(EXTRACT Opens)

Machine Learning Workshops provide accessible tools for Water Resource Sciences Applications

 by Xiang Li, PhD graduate student, Water Resource Sciences and John Nieber, Department of Bioproducts and Biosystems Engineering, Co-DGS for WRS

machinelearning

AI (artificial intelligence) and machine learning exploit data with an intention to leverage as much information as possible to understand a system. Data driven approaches, especially neural network families, have been implemented broadly in interdisciplinary efforts between computer scientists and domain scientists to develop relevant machine learning algorithms and to test their ability to advance scientific knowledge. In particular, its application in the various disciplines of water resource science has sprung up and even in the early stages of this development it is being demonstrated to provide valuable scientific insights. This should encourage students and faculty in water resource sciences to learn how to apply readily available machine learning tools.

(EXTRACT Closes)
(RECORDED DATA Opens)

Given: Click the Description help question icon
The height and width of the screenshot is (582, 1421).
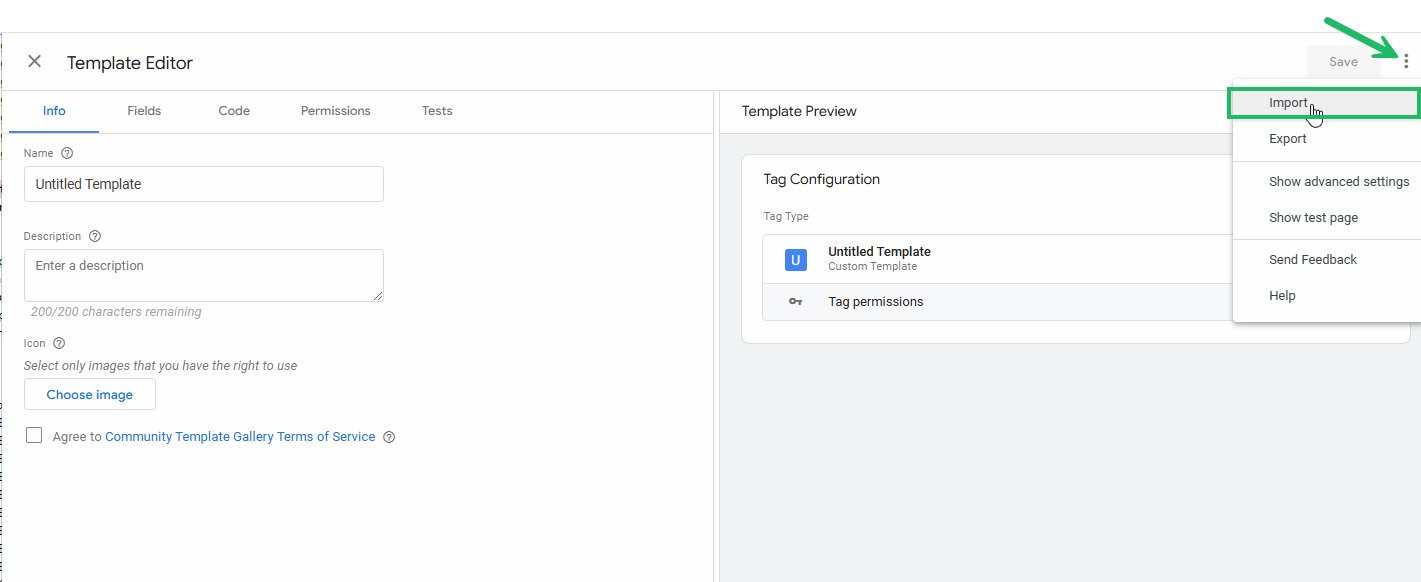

(RECORDED DATA Closes)
(RECORDED DATA Opens)

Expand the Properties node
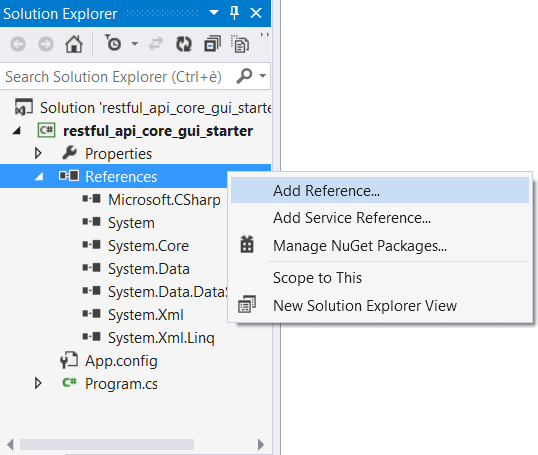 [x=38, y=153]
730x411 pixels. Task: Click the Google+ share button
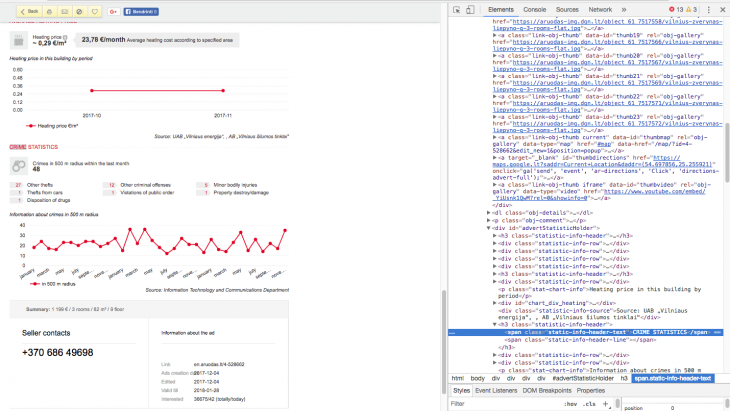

(RECORDED DATA Closes)
(RECORDED DATA Opens)

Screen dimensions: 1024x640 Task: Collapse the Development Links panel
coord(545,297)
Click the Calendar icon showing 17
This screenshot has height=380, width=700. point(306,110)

(RECORDED DATA Closes)

Quote the machine learning workshops article word for word, beginning at "machinelearning" and stopping after "machine learning tools.".

machinelearning

AI (artificial intelligence) and machine learning exploit data with an intention to leverage as much information as possible to understand a system. Data driven approaches, especially neural network families, have been implemented broadly in interdisciplinary efforts between computer scientists and domain scientists to develop relevant machine learning algorithms and to test their ability to advance scientific knowledge. In particular, its application in the various disciplines of water resource science has sprung up and even in the early stages of this development it is being demonstrated to provide valuable scientific insights. This should encourage students and faculty in water resource sciences to learn how to apply readily available machine learning tools.